Here are some important law-and-religion news stories from around the web:

  • In Thai Meditation Association of Alabama, Inc. v. City of Mobile, Alabama, the Eleventh Circuit U.S. partly reversed summary judgments entered in favor of the city of Mobile after Mobile denied zoning approval for a Buddhist organization to use a house in a residential district for religious purposes. The court found that neither party was entitled to summary judgment under RLUIPA; the district court correctly dismissed plaintiff’s Free Exercise claim because the zoning approval process is neutral and generally applicable; and the Buddhist organization was entitled to an injunction under the Alabama Religious Freedom Amendment to the state constitution.
  • A federal district court in South Carolina rejected two Establishment Clause challenges regarding waivers from federal anti-discrimination requirements that were granted to faith-based child placement agencies in Rogers v. U.S. Department of Health & Human Services and Madonna v. U.S. Department of Health & Human Services. The plaintiffs in those cases, a same-sex couple and a woman who did not share the foster agency’s evangelical beliefs, applied to be foster parents, but were denied because the child placement agencies worked only with clients who shared their religious beliefs. 

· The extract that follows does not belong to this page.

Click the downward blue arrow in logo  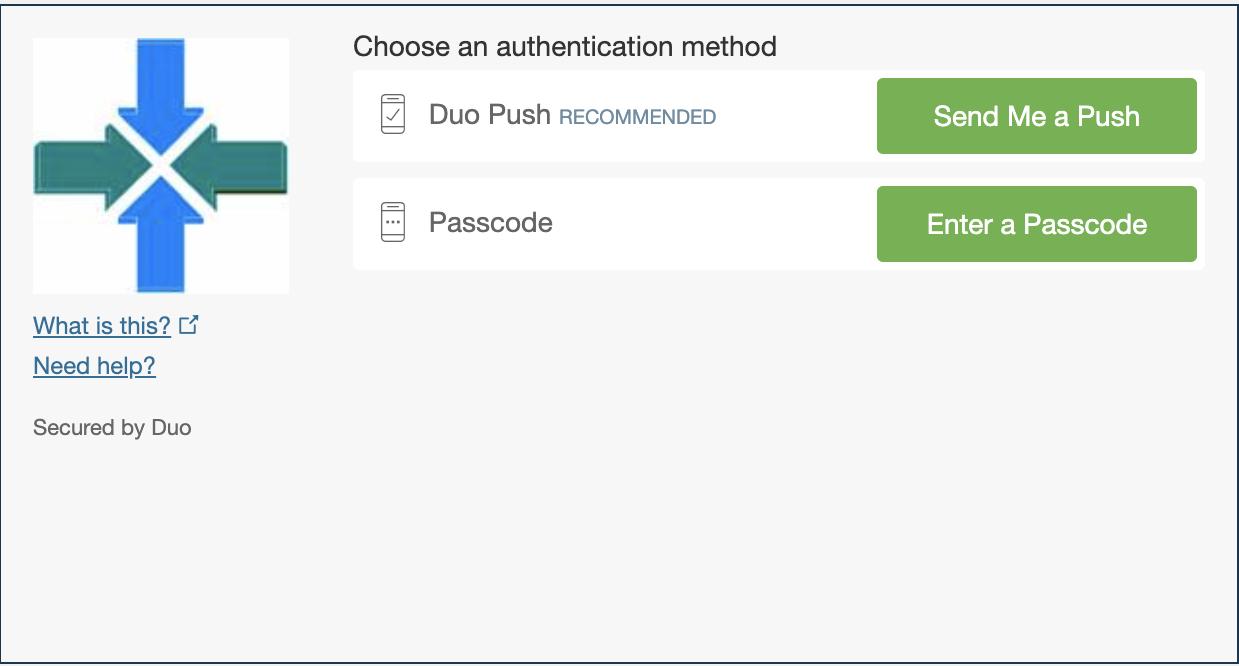[161, 90]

  • in Johnson v. Cody-Kilgore Unified School District, a federal district court in Nebraska entered a consent decree in a case between Native American parents, who practice the Lakota religion, and a school district, after the student’s hair was cut as part of a lice check. The consent decree stated that the school district will not cut any student’s hair for any reason without prior consent from the parent or guardian.

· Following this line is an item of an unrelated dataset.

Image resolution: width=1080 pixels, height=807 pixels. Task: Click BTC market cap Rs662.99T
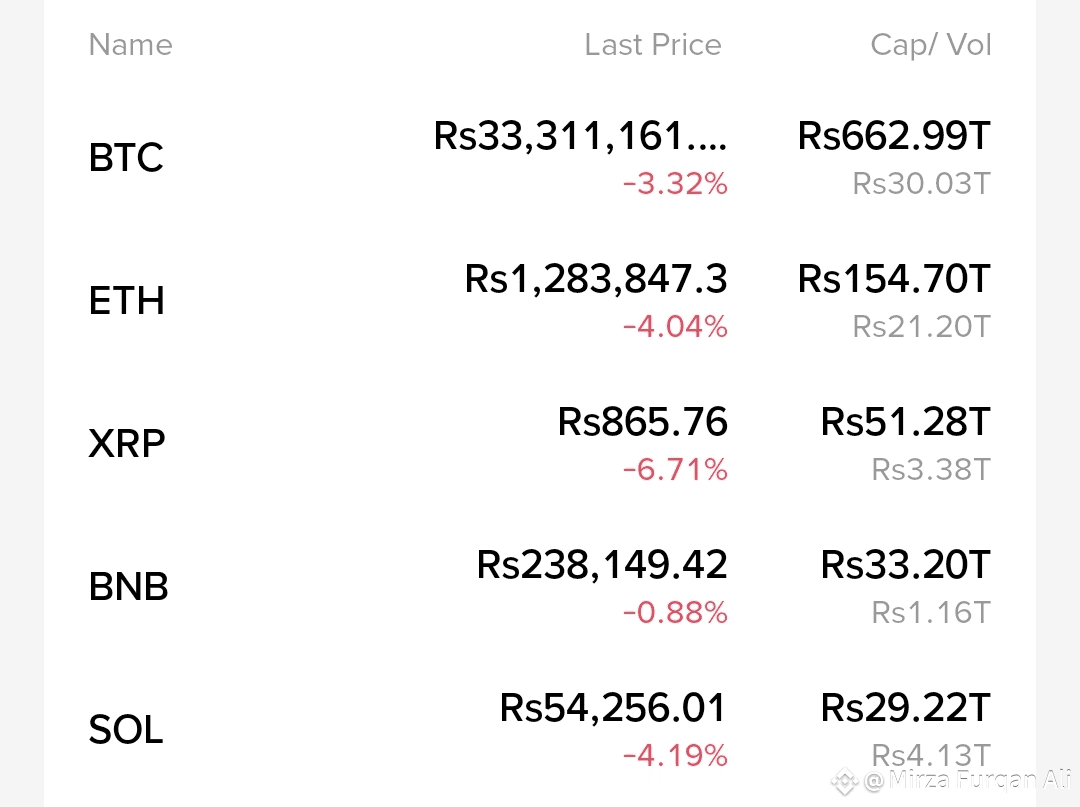click(x=893, y=136)
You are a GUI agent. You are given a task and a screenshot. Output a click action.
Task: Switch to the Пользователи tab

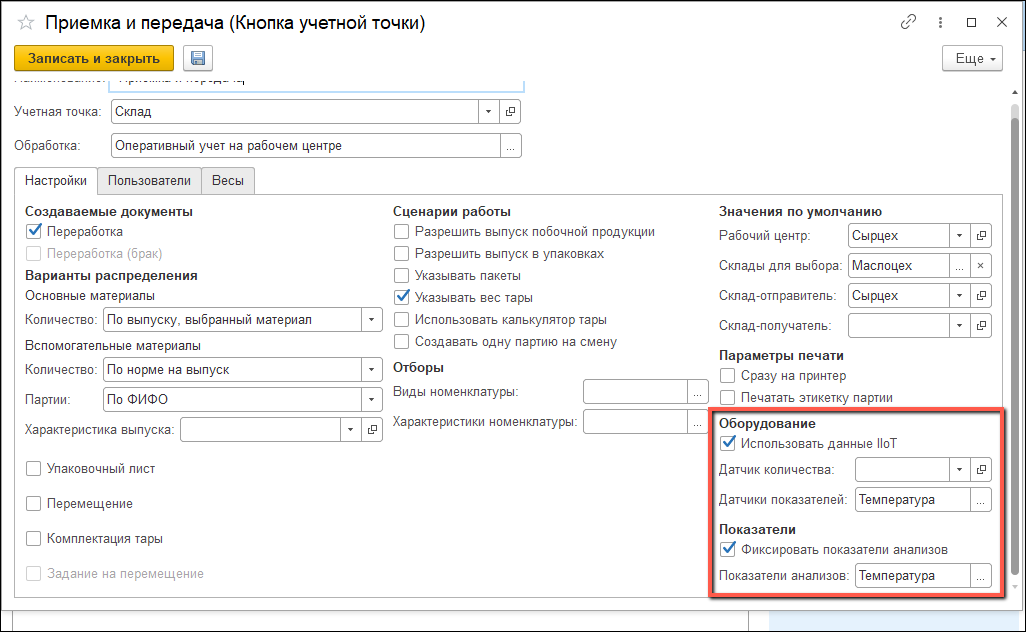pos(149,181)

  • In Tosone v. Way, plaintiff, who wishes to run for public office, filed suit in federal district court New Jersey alleging that he is unable as a matter of conscience to sign an oath that all candidates are required to sign. The oath ends with “so help me God,” which plaintiff argues violates the Free Speech, Free Exercise and Establishment Clauses.

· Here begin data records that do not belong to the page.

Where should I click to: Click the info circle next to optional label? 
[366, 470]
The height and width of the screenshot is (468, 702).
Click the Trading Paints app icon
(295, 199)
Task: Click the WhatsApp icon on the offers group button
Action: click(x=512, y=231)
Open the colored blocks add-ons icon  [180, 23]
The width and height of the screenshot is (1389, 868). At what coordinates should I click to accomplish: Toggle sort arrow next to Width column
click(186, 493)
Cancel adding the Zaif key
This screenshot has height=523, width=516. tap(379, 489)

  • The Colorado Supreme Court agreed to hear the case of Masterpiece Cakeshop v. Scardina after the Colorado Court of Appeals decided that Jack Phillips, the owner of Masterpiece Cakeshop, would have to create cakes even though he did not believe with the message portrayed by the cakes. After the United States Supreme Court announced it would hear Phillips’ first case, in 2018, an activist lawyer called Phillips and requested that he make two cakes: one depicting Satan smoking marijuana and another celebrating a gender transition, and after Phillips refused, the lawyer filed the current suit.
  • The EEOC announced that it filed a Title VII suit against the restaurant chain Chipotle, arguing that a manager at a Kansas location harassed a teenage employee for wearing a hijab. The EEOC further alleges that although the teen continuously complained, Chipotle failure to take action, which led to the manager “forcibly removing part of the teen’s hijab.”